In this study reported last year, when you look at the outcome for immune checkpoint inhibition as monotherapy, in patients with driver mutations, we can see the majority of the patients have disease progression as the best response. Objective responses are not very common. For this reason, we do not recommend using IO agents as monotherapy.
Perhaps the combination of chemo plus IO may be helpful for these patients. And ultimately, efforts to improve the tumor microenvironment from being cold to hot in these patients’ driver mutation will potentially yield successful results.
Now, we saw the response rate with the trastuzumab deruxtecan. The question, then, is if these results hold out in other cohorts of patients, what is the optimal setting in HER2-mutated metastatic non–small-cell lung cancer patients? We know that chemotherapy alone has a response rate of about 40%, and the median PFS is about 5 to 6 months. So if you look at trastuzumab deruxtecan, with its early results showing a response rate of 60% and a median PFS of about 14 months, I would say this could be used in the frontline treatment approach for patients with advanced stage non–small-cell lung cancer, since these results are comparable or better than what one would expect with platinum-based chemotherapy approaches.
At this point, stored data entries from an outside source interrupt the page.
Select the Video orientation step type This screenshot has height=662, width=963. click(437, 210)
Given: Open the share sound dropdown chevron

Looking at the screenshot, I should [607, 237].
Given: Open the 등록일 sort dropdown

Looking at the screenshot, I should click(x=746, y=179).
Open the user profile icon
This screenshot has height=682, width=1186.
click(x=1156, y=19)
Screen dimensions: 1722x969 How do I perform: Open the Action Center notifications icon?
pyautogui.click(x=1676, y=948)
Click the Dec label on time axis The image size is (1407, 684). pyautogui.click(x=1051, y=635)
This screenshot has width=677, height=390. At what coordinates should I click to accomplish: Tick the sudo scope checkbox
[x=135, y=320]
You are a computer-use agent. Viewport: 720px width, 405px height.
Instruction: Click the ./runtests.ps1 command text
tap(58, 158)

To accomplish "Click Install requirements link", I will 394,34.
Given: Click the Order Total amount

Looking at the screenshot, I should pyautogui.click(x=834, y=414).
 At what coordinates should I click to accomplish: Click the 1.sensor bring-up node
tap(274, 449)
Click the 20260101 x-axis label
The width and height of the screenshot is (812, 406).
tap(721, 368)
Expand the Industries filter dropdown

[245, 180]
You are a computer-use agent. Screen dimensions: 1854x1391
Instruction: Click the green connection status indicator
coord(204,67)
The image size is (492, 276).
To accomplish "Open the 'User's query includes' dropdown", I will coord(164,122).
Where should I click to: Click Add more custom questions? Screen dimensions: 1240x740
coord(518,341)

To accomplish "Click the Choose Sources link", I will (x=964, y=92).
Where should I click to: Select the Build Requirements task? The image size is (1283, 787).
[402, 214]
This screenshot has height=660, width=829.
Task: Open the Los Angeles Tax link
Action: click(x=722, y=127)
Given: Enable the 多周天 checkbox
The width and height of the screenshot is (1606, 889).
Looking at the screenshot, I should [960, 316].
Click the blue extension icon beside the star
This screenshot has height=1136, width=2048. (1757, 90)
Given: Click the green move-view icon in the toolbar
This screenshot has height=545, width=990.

What about HER2-amplified non–small-cell lung cancer? Can agents that target HER2 be used in this setting? Well, we know that HER2 amplification can be seen in a small percentage of non–small-cell lung cancer patients in the absence of EGFR mutation, and these events can be oncogenic for these patients. However, at this point, we don't have any definitive evidence to say that these patients can be treated with HER2-targeted approaches.
So we will have to see whether agents like trastuzumab deruxtecan will be efficacious, and will that be comparable to efficacy results that are being observed in patients with HER2-mutated disease.
And finally, another key question is where does this fit in in the treatment of early-stage non–small-cell lung cancer?
We have recently seen the early results of the ADAURA trial, which showed that for patients with EGFR-mutated non–small-cell lung cancer, the use of osimertinib after surgical resection for stage IB, II, and IIIA disease has resulted in substantial improvement in disease-free survival. This provides the rationale to study other targeted agents in the early-stage treatment setting.
Once we establish the optimal treatment of HER2-mutated non–small-cell lung cancer, I believe that these agents will be studied in patients with early-stage lung cancer. However, we have to keep in mind that HER2 mutations are much less common, compared to EGFR mutations in exons 19 and 21. Therefore, conducting the kind of randomized trials such as ADAURA will be difficult in patients who have less common targets. So we've all had to make some extrapolations from the overall literature to refine our approach for the treatment of early-stage non–small-cell lung cancer.
So overall, I will conclude by saying that HER2 mutations, which are seen in 2% or 3% of advanced-stage lung adenocarcinoma, could be targeted with the emerging class of antibody-drug conjugates led by trastuzumab deruxtecan.